(Stored records)

§

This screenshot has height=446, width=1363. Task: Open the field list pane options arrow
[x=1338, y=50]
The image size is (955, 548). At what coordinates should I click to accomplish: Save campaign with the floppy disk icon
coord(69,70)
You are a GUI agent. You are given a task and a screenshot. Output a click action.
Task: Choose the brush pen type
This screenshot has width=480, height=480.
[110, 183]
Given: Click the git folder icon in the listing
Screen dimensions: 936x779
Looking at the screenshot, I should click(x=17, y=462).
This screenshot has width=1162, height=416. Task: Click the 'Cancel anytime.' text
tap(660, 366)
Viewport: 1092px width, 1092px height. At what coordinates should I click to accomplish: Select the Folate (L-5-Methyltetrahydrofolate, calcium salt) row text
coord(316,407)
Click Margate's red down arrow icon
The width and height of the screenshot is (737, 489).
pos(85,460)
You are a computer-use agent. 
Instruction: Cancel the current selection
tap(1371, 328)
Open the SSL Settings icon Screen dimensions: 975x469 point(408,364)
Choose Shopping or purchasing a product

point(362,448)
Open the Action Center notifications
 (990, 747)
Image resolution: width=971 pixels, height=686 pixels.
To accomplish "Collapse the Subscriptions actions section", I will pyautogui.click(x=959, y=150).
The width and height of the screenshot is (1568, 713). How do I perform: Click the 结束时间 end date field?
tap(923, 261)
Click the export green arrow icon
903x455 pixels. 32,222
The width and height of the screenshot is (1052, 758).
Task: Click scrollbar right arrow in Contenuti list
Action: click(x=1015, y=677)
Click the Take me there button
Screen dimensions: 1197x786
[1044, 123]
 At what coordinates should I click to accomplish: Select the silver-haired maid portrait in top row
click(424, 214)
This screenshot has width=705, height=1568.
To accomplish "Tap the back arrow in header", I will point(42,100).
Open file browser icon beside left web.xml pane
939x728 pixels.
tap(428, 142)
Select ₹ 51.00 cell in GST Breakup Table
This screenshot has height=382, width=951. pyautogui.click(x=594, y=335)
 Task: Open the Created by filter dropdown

§

» **INSTRUCTIONS FOR THE TASK**
Set down exactly the lines from the one that contains "Open the SSL" to the final line above, both included, and nothing more.

» **ANSWER TO THE PROBLEM**
Open the SSL Settings icon Screen dimensions: 975x469 point(408,364)
Choose Shopping or purchasing a product

point(362,448)
Open the Action Center notifications
 (990, 747)
Image resolution: width=971 pixels, height=686 pixels.
To accomplish "Collapse the Subscriptions actions section", I will pyautogui.click(x=959, y=150).
The width and height of the screenshot is (1568, 713). How do I perform: Click the 结束时间 end date field?
tap(923, 261)
Click the export green arrow icon
903x455 pixels. 32,222
The width and height of the screenshot is (1052, 758).
Task: Click scrollbar right arrow in Contenuti list
Action: click(x=1015, y=677)
Click the Take me there button
Screen dimensions: 1197x786
[1044, 123]
 At what coordinates should I click to accomplish: Select the silver-haired maid portrait in top row
click(424, 214)
This screenshot has width=705, height=1568.
To accomplish "Tap the back arrow in header", I will point(42,100).
Open file browser icon beside left web.xml pane
939x728 pixels.
tap(428, 142)
Select ₹ 51.00 cell in GST Breakup Table
This screenshot has height=382, width=951. pyautogui.click(x=594, y=335)
 Task: Open the Created by filter dropdown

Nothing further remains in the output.